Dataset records
::::::::::

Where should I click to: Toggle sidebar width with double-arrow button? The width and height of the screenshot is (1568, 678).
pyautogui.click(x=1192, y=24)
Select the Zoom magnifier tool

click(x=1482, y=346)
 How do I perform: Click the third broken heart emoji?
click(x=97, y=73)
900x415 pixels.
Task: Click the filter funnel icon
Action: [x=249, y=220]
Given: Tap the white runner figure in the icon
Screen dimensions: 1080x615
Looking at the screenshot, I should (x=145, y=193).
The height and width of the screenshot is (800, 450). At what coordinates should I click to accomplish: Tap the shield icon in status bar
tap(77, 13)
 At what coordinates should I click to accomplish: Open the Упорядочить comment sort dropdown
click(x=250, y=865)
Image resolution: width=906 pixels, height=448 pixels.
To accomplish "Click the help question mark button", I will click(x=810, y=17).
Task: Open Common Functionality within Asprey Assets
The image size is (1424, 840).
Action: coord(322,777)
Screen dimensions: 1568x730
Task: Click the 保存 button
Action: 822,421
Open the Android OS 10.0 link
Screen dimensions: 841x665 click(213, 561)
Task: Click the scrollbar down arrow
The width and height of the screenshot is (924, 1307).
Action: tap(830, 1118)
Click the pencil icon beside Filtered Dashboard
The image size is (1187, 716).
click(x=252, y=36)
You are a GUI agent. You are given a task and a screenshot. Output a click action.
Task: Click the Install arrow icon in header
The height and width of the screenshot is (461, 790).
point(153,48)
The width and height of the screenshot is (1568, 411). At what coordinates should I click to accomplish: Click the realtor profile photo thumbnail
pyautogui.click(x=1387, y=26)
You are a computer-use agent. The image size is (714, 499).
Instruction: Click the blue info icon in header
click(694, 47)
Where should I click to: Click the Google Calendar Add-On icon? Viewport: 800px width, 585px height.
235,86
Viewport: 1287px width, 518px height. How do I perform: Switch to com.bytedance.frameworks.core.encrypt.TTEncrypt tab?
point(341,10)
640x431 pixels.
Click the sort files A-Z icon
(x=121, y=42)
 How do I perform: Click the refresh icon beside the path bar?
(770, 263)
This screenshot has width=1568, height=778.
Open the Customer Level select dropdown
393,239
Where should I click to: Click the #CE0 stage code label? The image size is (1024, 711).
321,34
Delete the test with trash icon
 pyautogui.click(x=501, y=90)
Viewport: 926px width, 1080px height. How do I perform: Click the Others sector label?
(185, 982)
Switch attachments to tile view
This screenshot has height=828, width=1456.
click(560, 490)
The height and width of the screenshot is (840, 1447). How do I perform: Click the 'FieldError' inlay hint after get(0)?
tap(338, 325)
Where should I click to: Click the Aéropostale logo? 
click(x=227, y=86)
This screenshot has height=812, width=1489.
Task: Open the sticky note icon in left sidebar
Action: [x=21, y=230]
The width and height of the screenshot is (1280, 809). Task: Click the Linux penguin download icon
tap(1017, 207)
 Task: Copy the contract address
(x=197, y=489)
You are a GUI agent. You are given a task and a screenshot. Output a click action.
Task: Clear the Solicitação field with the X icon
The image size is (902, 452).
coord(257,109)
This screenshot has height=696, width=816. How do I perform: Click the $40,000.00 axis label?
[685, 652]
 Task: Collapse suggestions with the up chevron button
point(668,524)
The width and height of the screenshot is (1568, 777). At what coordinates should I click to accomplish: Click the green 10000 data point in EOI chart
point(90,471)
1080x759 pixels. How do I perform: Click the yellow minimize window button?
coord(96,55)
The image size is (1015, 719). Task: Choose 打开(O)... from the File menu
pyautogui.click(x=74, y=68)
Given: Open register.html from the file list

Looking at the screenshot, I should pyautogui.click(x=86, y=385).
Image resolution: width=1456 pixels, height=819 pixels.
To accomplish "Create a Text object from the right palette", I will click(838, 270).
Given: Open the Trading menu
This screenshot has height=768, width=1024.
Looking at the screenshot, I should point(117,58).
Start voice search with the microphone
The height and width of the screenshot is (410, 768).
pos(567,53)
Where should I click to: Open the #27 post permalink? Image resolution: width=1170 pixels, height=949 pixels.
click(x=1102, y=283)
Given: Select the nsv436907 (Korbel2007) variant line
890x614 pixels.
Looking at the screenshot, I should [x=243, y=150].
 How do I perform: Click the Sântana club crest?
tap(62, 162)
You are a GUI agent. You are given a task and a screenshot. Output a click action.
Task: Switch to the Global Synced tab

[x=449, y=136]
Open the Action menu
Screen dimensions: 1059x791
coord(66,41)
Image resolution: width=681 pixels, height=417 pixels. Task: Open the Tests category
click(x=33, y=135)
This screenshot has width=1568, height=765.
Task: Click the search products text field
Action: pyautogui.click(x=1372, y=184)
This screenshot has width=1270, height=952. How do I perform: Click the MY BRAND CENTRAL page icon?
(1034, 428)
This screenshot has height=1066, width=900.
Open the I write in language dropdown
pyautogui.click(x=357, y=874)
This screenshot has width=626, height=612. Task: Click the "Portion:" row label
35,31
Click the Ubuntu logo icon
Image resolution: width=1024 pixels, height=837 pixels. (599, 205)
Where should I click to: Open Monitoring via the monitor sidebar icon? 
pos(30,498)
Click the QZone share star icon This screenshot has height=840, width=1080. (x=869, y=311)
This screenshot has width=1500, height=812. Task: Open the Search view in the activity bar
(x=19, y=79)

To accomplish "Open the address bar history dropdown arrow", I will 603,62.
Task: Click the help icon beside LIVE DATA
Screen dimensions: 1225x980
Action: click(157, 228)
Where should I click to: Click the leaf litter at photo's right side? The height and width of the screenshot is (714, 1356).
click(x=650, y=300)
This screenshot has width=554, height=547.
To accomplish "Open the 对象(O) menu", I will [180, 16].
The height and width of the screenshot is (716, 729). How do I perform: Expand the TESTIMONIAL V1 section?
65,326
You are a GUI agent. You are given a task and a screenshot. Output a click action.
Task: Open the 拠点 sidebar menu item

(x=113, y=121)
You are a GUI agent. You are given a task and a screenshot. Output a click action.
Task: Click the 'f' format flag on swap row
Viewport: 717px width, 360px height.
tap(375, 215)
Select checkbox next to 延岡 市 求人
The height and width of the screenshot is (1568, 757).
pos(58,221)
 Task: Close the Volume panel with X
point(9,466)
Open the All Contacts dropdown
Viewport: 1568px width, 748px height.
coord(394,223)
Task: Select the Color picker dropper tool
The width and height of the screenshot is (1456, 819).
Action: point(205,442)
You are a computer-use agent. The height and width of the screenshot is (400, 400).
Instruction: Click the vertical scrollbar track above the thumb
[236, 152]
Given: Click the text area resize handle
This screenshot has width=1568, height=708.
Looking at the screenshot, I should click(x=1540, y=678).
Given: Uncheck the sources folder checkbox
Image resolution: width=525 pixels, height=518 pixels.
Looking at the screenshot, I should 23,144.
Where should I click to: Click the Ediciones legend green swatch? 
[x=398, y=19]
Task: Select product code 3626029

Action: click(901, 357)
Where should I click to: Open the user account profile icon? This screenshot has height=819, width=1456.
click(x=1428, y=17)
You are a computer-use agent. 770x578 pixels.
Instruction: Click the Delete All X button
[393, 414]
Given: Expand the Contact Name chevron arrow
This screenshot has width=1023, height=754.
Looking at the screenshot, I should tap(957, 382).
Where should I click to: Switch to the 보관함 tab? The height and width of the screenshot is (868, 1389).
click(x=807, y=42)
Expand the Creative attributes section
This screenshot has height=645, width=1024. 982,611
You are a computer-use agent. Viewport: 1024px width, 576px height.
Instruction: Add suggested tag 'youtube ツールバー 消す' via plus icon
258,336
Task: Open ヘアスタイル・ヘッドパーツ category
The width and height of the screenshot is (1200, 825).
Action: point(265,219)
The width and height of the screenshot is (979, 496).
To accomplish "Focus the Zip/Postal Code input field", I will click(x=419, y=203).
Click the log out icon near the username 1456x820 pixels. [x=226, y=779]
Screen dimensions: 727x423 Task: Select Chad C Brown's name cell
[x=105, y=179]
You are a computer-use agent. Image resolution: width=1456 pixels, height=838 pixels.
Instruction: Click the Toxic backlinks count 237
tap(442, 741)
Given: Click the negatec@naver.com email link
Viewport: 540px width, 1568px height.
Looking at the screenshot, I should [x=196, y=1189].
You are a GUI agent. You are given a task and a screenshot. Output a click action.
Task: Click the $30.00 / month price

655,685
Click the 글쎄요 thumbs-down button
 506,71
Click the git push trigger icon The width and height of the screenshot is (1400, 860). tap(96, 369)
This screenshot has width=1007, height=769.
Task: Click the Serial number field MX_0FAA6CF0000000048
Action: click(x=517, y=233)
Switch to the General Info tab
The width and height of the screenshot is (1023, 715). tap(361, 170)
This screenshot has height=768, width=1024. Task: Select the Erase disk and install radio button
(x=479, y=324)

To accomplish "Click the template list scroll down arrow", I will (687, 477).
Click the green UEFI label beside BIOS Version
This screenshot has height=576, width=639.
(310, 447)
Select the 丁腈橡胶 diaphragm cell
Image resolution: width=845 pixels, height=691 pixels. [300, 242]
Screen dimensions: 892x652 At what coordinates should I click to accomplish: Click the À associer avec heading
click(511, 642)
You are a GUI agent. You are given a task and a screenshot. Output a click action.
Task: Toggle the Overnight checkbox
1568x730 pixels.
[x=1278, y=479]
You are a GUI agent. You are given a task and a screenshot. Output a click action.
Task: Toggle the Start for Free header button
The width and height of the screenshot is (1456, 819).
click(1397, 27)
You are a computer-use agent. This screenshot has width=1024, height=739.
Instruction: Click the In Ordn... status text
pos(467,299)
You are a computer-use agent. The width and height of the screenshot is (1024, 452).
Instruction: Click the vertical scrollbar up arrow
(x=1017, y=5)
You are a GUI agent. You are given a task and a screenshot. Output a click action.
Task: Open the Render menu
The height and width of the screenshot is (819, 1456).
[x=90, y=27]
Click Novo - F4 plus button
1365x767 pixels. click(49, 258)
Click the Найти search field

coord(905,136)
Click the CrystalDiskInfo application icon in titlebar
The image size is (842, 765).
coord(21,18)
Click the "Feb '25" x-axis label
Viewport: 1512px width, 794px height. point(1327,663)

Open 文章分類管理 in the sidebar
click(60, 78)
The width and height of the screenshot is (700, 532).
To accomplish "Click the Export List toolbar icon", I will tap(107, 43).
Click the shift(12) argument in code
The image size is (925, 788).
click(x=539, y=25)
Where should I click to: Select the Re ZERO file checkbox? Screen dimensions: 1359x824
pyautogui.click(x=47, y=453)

::::::::::

**Short exercise**
Please pull out every line of the listing above that contains the string "sort".

**Task answer**
 At what coordinates should I click to accomplish: Open the Упорядочить comment sort dropdown
Click the sort files A-Z icon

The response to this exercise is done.